Activity: Exactly the lines from the one with "Food & Drink (1210, 107)" through the end of the records below are needed, minus any pictures.

(Dataset entries)
Content starts
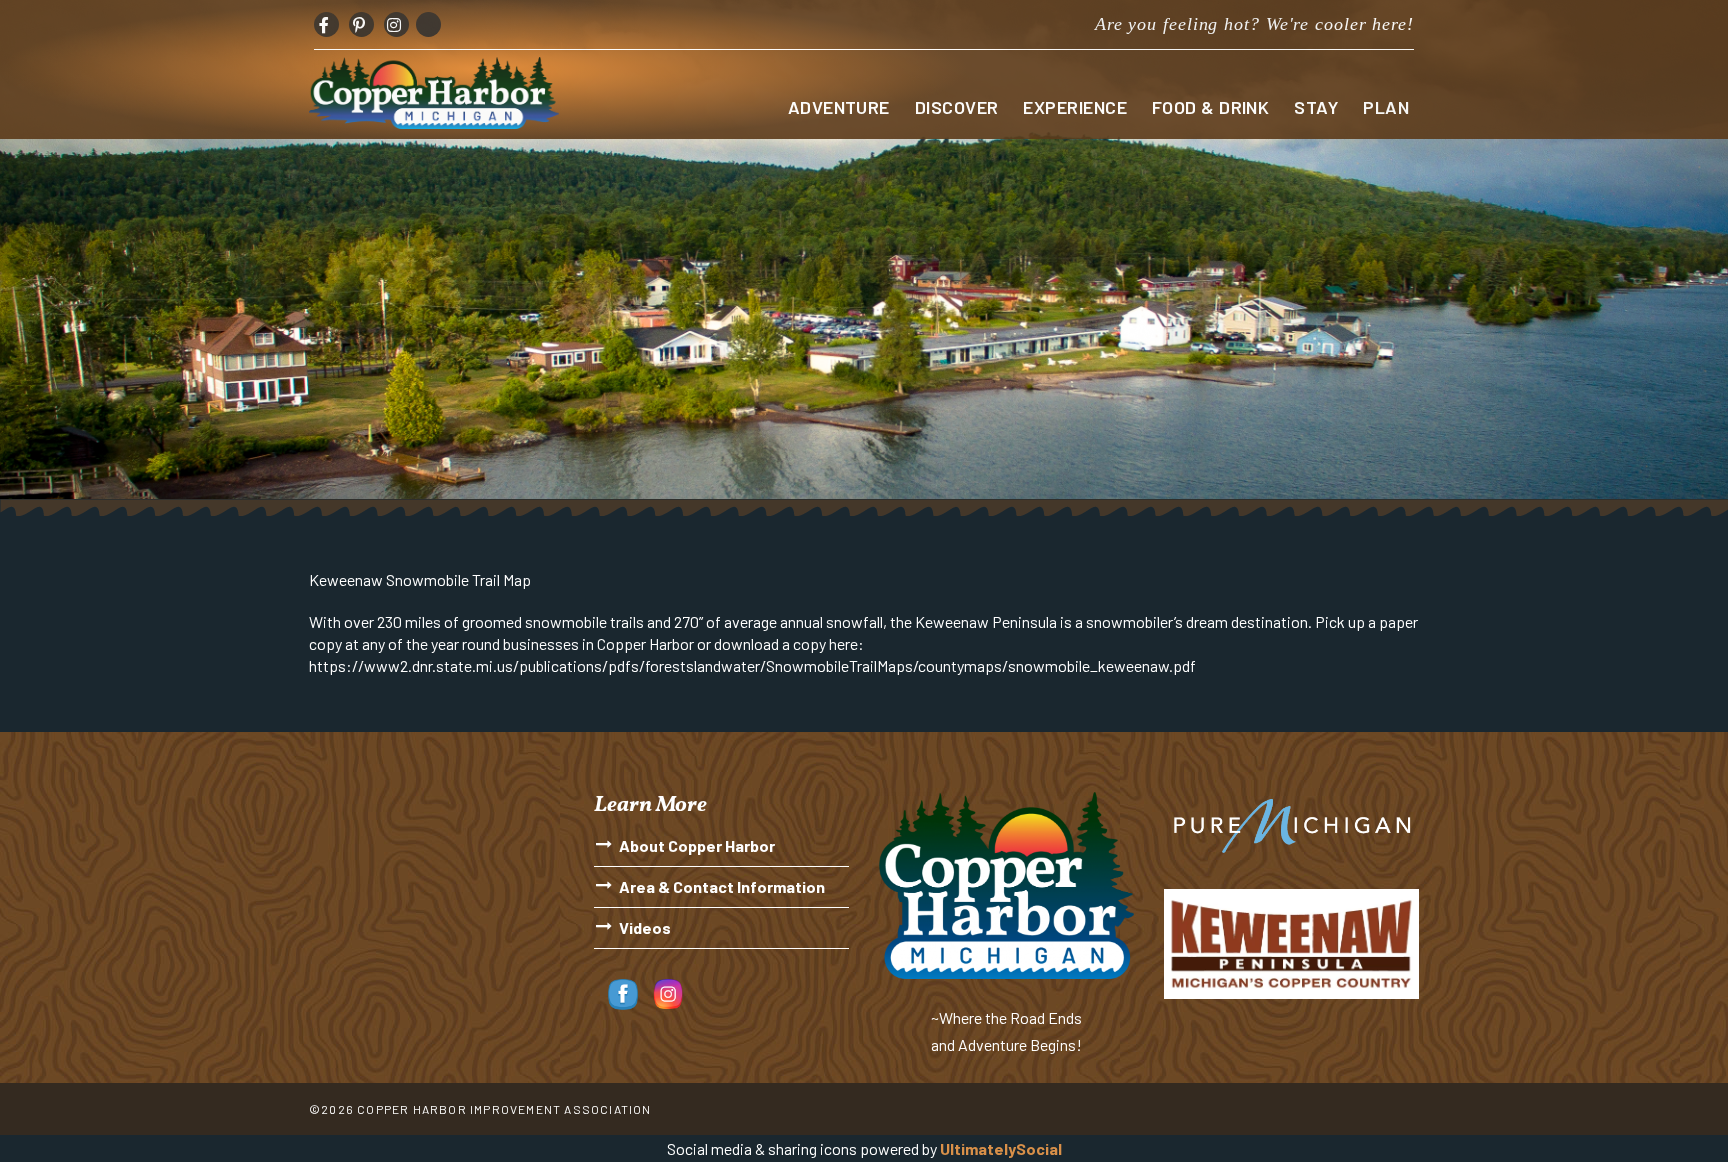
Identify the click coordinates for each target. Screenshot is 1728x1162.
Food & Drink (1210, 107)
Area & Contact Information (722, 886)
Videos (645, 927)
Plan (1386, 107)
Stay (1316, 107)
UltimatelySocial (1001, 1148)
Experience (1075, 107)
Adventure (839, 107)
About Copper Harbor (697, 845)
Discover (957, 107)
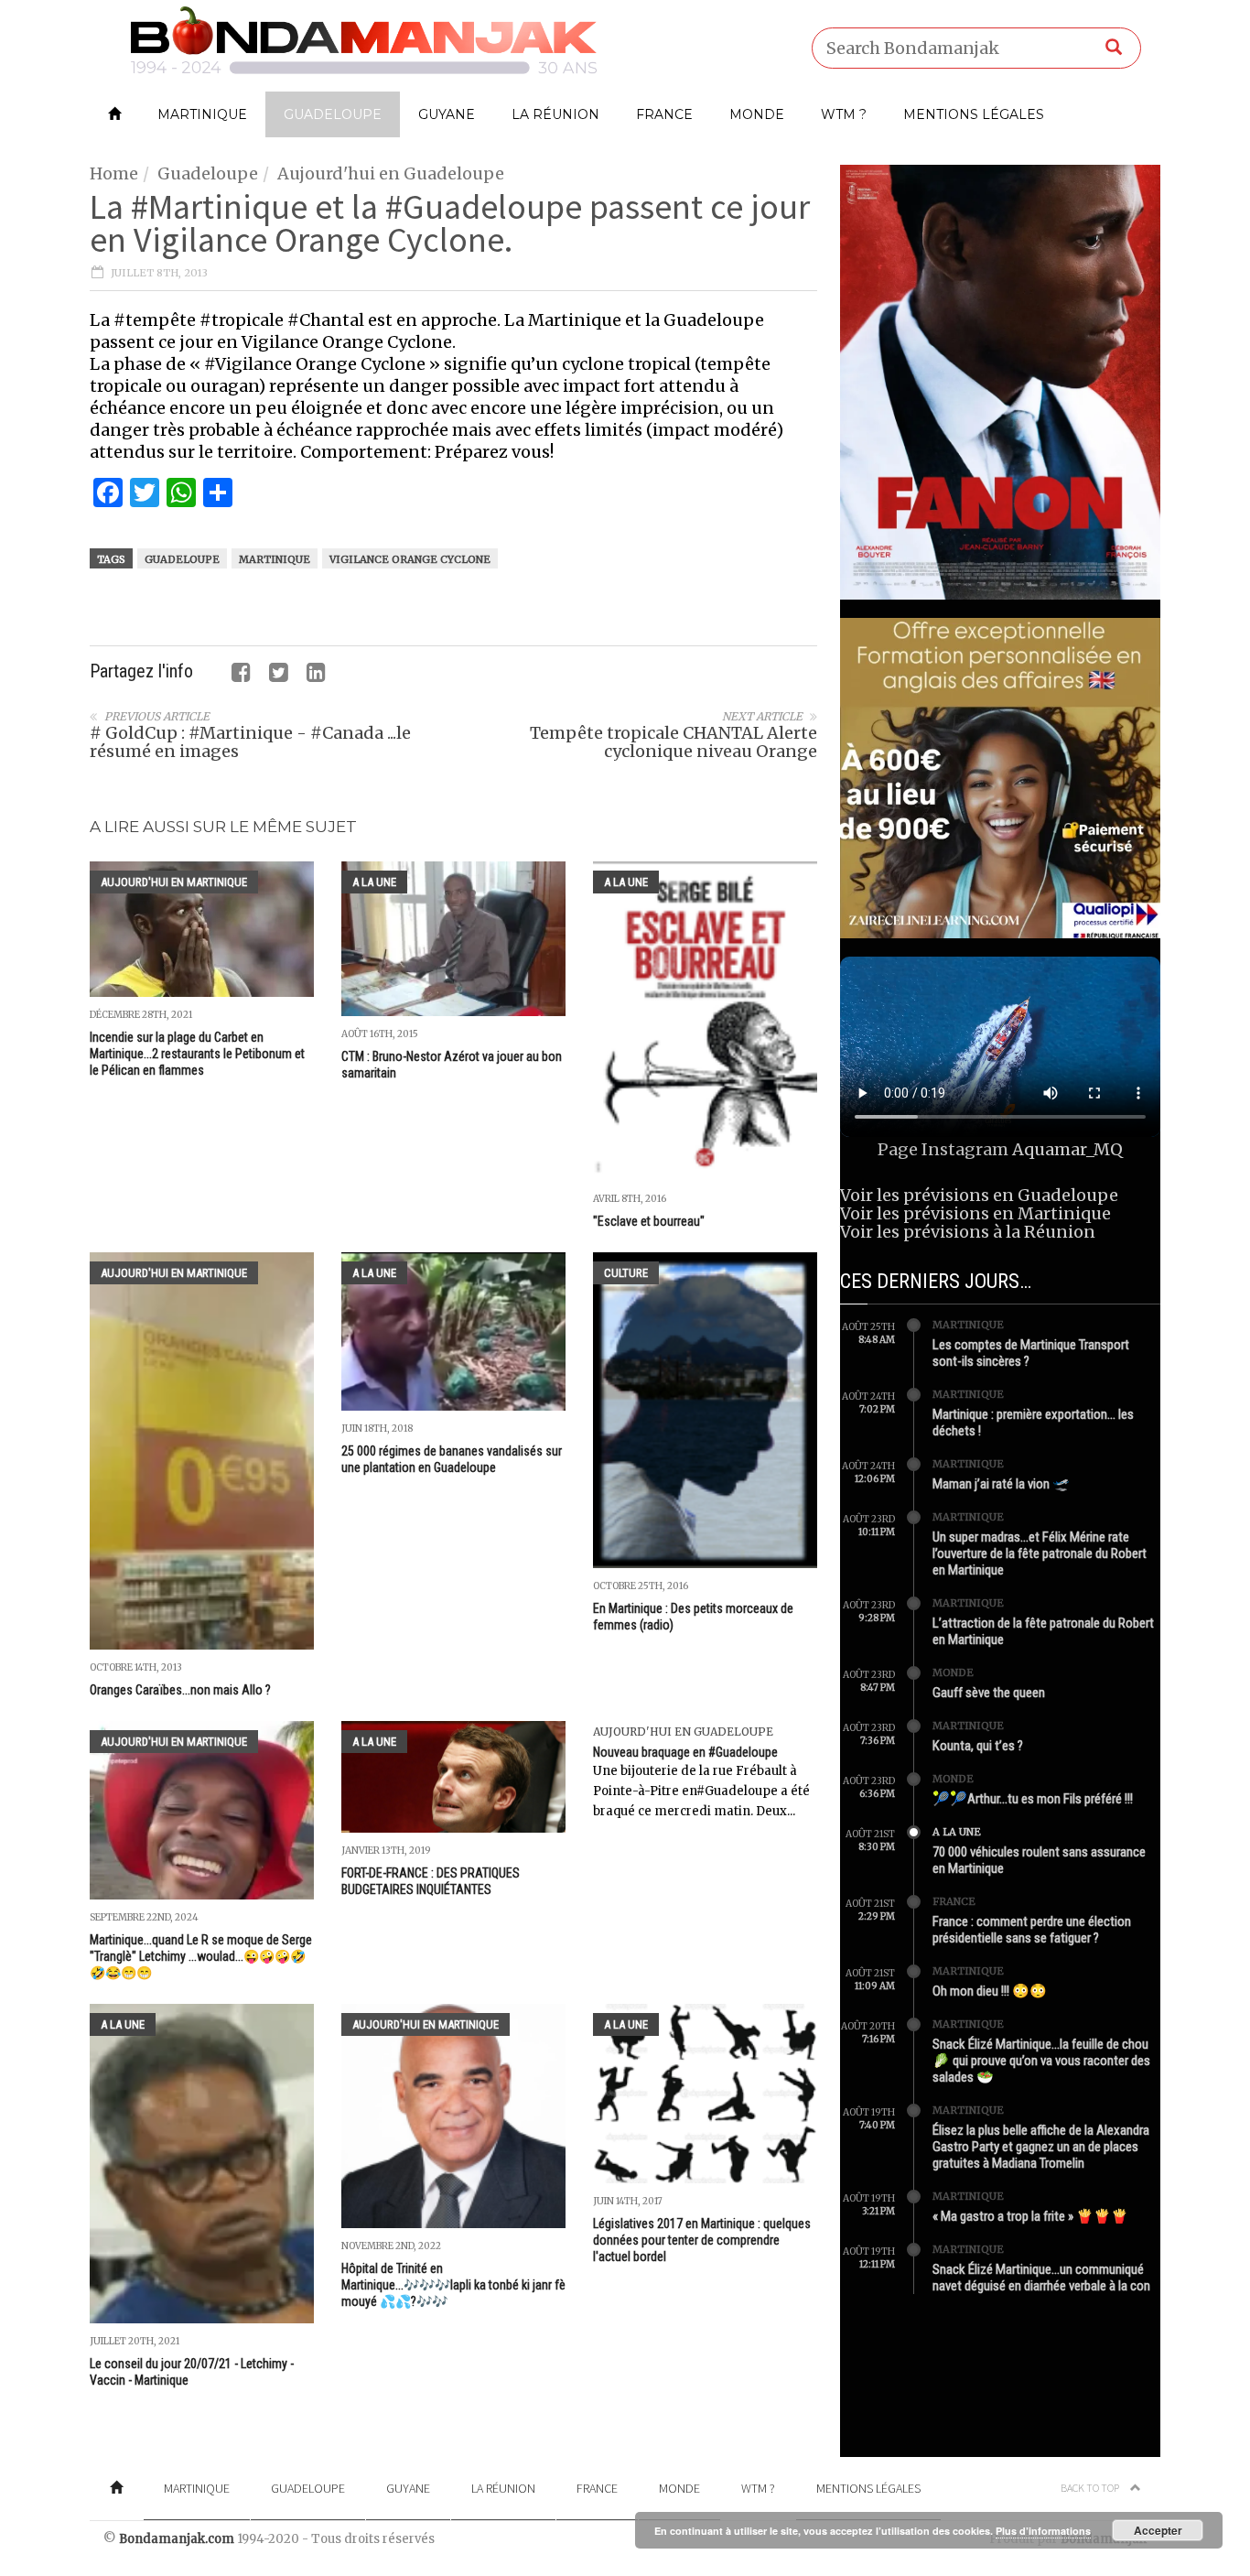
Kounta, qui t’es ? (977, 1745)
Content ends
Task response:
Food & Drink (1210, 107)
Area & Contact Information (722, 886)
Videos (645, 927)
Plan (1386, 107)
Stay (1316, 107)
UltimatelySocial (1001, 1148)
Experience (1075, 107)
Adventure (839, 107)
About Copper Harbor (697, 845)
Discover (957, 107)
Kounta, qui t’es ? (977, 1745)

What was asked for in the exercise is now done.